EXERCISE PROMPT:
Write out the records from the line that contains "Viewport: 1456px width, 820px height." through the line that contains "will pyautogui.click(x=687, y=474).", including both of those lines, and swap "tray" for "drawer" while leaving everything else unchanged.

(Records excerpted from a collection)
★ ★ ★ ★ ★
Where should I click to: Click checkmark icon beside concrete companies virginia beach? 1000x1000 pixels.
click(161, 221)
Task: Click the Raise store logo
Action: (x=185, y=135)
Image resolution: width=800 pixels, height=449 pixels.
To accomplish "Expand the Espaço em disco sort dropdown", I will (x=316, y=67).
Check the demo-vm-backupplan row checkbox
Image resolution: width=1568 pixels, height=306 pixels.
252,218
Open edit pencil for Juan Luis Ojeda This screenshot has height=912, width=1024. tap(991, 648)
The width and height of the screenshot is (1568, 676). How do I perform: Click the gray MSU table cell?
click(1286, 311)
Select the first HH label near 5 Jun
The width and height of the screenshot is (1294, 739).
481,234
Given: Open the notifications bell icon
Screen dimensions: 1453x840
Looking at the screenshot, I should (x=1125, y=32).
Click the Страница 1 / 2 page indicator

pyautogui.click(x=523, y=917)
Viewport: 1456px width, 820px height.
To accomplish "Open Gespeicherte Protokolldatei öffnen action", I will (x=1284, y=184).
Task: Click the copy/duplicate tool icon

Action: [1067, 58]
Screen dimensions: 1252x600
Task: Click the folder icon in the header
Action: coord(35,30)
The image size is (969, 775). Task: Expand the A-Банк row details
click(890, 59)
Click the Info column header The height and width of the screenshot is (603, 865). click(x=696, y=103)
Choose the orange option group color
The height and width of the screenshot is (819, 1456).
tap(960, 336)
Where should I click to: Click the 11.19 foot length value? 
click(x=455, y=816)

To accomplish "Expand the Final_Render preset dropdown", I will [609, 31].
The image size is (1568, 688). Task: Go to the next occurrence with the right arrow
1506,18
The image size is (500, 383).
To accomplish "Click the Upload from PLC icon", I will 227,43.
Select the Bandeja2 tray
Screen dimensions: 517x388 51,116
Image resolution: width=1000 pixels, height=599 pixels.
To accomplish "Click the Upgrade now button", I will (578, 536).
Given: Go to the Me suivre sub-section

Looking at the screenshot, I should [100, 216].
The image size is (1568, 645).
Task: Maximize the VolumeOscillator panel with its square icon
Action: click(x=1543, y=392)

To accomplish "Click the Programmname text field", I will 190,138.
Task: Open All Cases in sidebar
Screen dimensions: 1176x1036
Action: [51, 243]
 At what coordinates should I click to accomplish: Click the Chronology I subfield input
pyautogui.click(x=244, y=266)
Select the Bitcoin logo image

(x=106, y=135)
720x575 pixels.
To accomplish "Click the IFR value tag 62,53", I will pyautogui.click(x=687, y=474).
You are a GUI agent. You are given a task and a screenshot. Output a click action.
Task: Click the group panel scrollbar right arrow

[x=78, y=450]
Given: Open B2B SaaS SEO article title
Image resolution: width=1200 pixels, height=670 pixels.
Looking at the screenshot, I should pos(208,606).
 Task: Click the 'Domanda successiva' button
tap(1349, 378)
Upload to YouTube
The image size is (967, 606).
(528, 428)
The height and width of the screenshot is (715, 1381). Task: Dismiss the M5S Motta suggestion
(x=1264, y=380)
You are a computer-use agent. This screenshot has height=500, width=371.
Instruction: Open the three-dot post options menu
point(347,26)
★ ★ ★ ★ ★
EXERCISE OUTPUT:
Viewport: 1456px width, 820px height.
To accomplish "Open Gespeicherte Protokolldatei öffnen action", I will (x=1284, y=184).
Task: Click the copy/duplicate tool icon

Action: [1067, 58]
Screen dimensions: 1252x600
Task: Click the folder icon in the header
Action: coord(35,30)
The image size is (969, 775). Task: Expand the A-Банк row details
click(890, 59)
Click the Info column header The height and width of the screenshot is (603, 865). click(x=696, y=103)
Choose the orange option group color
The height and width of the screenshot is (819, 1456).
tap(960, 336)
Where should I click to: Click the 11.19 foot length value? 
click(x=455, y=816)

To accomplish "Expand the Final_Render preset dropdown", I will [609, 31].
The image size is (1568, 688). Task: Go to the next occurrence with the right arrow
1506,18
The image size is (500, 383).
To accomplish "Click the Upload from PLC icon", I will 227,43.
Select the Bandeja2 drawer
Screen dimensions: 517x388 51,116
Image resolution: width=1000 pixels, height=599 pixels.
To accomplish "Click the Upgrade now button", I will (578, 536).
Given: Go to the Me suivre sub-section

Looking at the screenshot, I should [100, 216].
The image size is (1568, 645).
Task: Maximize the VolumeOscillator panel with its square icon
Action: click(x=1543, y=392)

To accomplish "Click the Programmname text field", I will 190,138.
Task: Open All Cases in sidebar
Screen dimensions: 1176x1036
Action: [51, 243]
 At what coordinates should I click to accomplish: Click the Chronology I subfield input
pyautogui.click(x=244, y=266)
Select the Bitcoin logo image

(x=106, y=135)
720x575 pixels.
To accomplish "Click the IFR value tag 62,53", I will pyautogui.click(x=687, y=474).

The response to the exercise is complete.